TASKS AND EXERCISES:
1: From the DirectML web UI crash report, reproduce the stretch from "No module 'xformers'. Proceeding" through "running torch 2.0.0+cpu.".
2: In the DirectML web UI crash report, which torch version does the log say is running?

PAGE EXTRACT:
───

Open erixwd opened 8 months ago
--skip-torch-cuda-test
with --use-directml
Now PC crashes on generation
venv "R:\stable-diffusion-webui-directml\venv\Scripts\Python.exe"
fatal: No names found, cannot describe anything.
Python 3.10.6 (tags/v3.10.6:9c7b4bd, Aug 1 2022, 21:53:49) [MSC v.1932 64 bit (AMD64)]
Version: 1.8.0-RC
Commit hash: ce3d044680100834e862bee6fefb413bfc835ece
no module 'xformers'. Processing without...
no module 'xformers'. Processing without...
No module 'xformers'. Proceeding without it.
R:\stable-diffusion-webui-directml\venv\lib\site-packages\pytorch_lightning\utilities\distributed.py:258: LightningDeprecationWarning: `pytorch_lightning.utilities.distributed.rank_zero_only` has been deprecated in v1.8.1 and will be removed in v2.0.0. You can import it from `pytorch_lightning.utilities` instead.
rank_zero_deprecation(
Launching Web UI with arguments: --opt-sub-quad-attention --medvram --disable-nan-check --no-half --use-directml
ONNX: selected=DmlExecutionProvider, available=['DmlExecutionProvider', 'CPUExecutionProvider']
==============================================================================
You are running torch 2.0.0+cpu.

───

GIVEN INFORMATION:
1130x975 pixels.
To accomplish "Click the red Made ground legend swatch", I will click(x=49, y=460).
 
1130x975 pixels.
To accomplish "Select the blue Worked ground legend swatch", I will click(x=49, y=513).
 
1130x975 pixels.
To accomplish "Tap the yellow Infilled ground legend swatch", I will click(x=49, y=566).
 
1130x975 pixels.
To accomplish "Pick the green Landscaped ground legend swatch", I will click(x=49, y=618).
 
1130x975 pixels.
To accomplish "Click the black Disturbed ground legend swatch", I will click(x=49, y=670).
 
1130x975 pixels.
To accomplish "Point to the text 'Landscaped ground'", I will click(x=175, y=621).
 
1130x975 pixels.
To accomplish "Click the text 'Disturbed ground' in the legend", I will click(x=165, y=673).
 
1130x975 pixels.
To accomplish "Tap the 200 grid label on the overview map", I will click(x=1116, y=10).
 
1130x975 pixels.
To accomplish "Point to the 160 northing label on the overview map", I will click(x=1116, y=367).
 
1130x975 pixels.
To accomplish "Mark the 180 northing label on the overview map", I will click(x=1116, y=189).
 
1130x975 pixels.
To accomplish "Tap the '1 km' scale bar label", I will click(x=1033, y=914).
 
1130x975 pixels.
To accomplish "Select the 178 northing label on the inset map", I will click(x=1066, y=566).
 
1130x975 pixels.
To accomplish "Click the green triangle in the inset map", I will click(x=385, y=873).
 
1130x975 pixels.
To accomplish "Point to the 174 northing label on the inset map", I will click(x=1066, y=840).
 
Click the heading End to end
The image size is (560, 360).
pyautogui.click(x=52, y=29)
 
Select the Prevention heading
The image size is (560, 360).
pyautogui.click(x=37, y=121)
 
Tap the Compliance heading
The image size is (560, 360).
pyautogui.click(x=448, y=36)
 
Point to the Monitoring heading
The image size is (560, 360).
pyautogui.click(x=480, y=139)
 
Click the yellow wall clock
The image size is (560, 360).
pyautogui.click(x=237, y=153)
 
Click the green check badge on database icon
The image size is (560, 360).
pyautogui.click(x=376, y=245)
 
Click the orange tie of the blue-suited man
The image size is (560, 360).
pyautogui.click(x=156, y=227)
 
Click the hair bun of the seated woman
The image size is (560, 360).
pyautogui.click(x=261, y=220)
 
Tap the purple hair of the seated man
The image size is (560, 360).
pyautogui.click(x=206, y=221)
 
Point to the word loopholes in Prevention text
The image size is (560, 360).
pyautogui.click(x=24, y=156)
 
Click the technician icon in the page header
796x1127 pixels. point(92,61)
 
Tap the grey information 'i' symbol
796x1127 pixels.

───

RESPONSES BY TASK:
1:
No module 'xformers'. Proceeding without it.
R:\stable-diffusion-webui-directml\venv\lib\site-packages\pytorch_lightning\utilities\distributed.py:258: LightningDeprecationWarning: `pytorch_lightning.utilities.distributed.rank_zero_only` has been deprecated in v1.8.1 and will be removed in v2.0.0. You can import it from `pytorch_lightning.utilities` instead.
rank_zero_deprecation(
Launching Web UI with arguments: --opt-sub-quad-attention --medvram --disable-nan-check --no-half --use-directml
ONNX: selected=DmlExecutionProvider, available=['DmlExecutionProvider', 'CPUExecutionProvider']
==============================================================================
You are running torch 2.0.0+cpu.

2: 2.0.0+cpu